テルは慌てて机の下でスマホを取り出し、サンデラにメッセージを送る。
『何か面白いこと言って』
すぐに返信が来た。
『みんな大好きトロッコ問題♥ S』
テルはスマホで「トロッコ問題」を検索した。哲学の思考実験らしい。これなら哲学好きの彼女たちが興味を持ちそうだ。
「もう一回言うから、今度はちゃんと聞いて」
全員の視線がテルに向いた。
「こんな話がある。暴走するトロッコが、線路にいる5人の作業員に向かって走ってる」
テルの話が進むにつれ、エマの背筋が少しずつ伸び始めた。青い瞳に光が戻ってくる。
「何もしなければ5人は死ぬ。でも、レバーを引けば、トロッコは別の線路に切り替わる。ただし、その線路には1人の作業員がいて、その人は死ぬことになる」
ミルも小さな体を起こし、栗色の髪を整えた。大きな青灰色の瞳が興味深そうに輝いている。
「レバーを引くべきか?それとも何もしないべきか?」
テルの説明が終わると、部屋の空気が一変した。ジーナも背筋を伸ばして座り直す。
「レバーを引くべきです」
ミルが真っ先に答えた。小さな体が前のめりになる。
「『最大多数の最大幸福』という考えから見れば、答えは明らかです。5人の命と1人の命なら、レバーを引いた方が全体の苦しみは少なくなります」
「でも、それって本当に正しいのかしら」
エマが真剣な顔で言った。銀色の髪が肩で揺れる。
「もし『誰かを救うために、関係ない人を犠牲にしてもいい』というルールが当たり前になったら、どんな世界になる?それは私たちが望む世界じゃないはず」
ミルが眉をひそめた。
「でも、何もしないのも、5人の死を許すことになる。それって責任逃れじゃない?」
「意図の問題よ」
エマがすぐに答えた。声は冷静だが、瞳は熱を帯びている。
「レバーを引くのは、直接1人を殺すということ。これは『定言命法』に反する。でも、何もしないのは、5人の死を望んでるわけじゃない。トロッコが轢くのは悲しいけど、私の行為の結果じゃないの」
二人の議論が白熱する中、ジーナが静かに立ち上がった。銀灰色の髪が窓からの光を受けて輝く。

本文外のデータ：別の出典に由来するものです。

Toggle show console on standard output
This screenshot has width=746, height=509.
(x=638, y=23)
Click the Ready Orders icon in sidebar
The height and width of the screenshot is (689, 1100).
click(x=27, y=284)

「君たちの議論はどちらも正しい面がある。でも、その対立を超えた高い視点で考えるべきだ」
ジーナは窓際に歩いていく。
「エマの言う『人を手段にしない』という考えと、ミルの言う『最大多数の幸福』という考え。この二つは対立してるようで、実は互いを補うものだ」
振り返って、みんなを見回す。
「この問題の本質は、個人の尊厳と社会全体の幸福、二つの価値のバランスにある。でも、より高い視点から見れば、どちらも人間性の尊重という理念に基づいてる」
ジーナは部屋の中央に戻り、両手をテーブルに置いた。
「私なら、この状況で何が『理性的』かを考える。数の多さでもなく、形式的なルールでもなく、具体的に何が人間らしさの実現につながるかを問うべきだ」
部屋に静寂が流れた。三人の哲学的立場の違いがはっきりと見えた瞬間だった。
テルは彼女たちの議論を聞きながら、心が温かくなるのを感じた。昨日までの緊張から解放され、いつものように純粋に哲学を楽しむ彼女たちの姿が嬉しかった。
「テル、あなたはどう思う?」
ジーナが突然テルに話を振ってきた。全員の視線が一斉にテルに向けられた。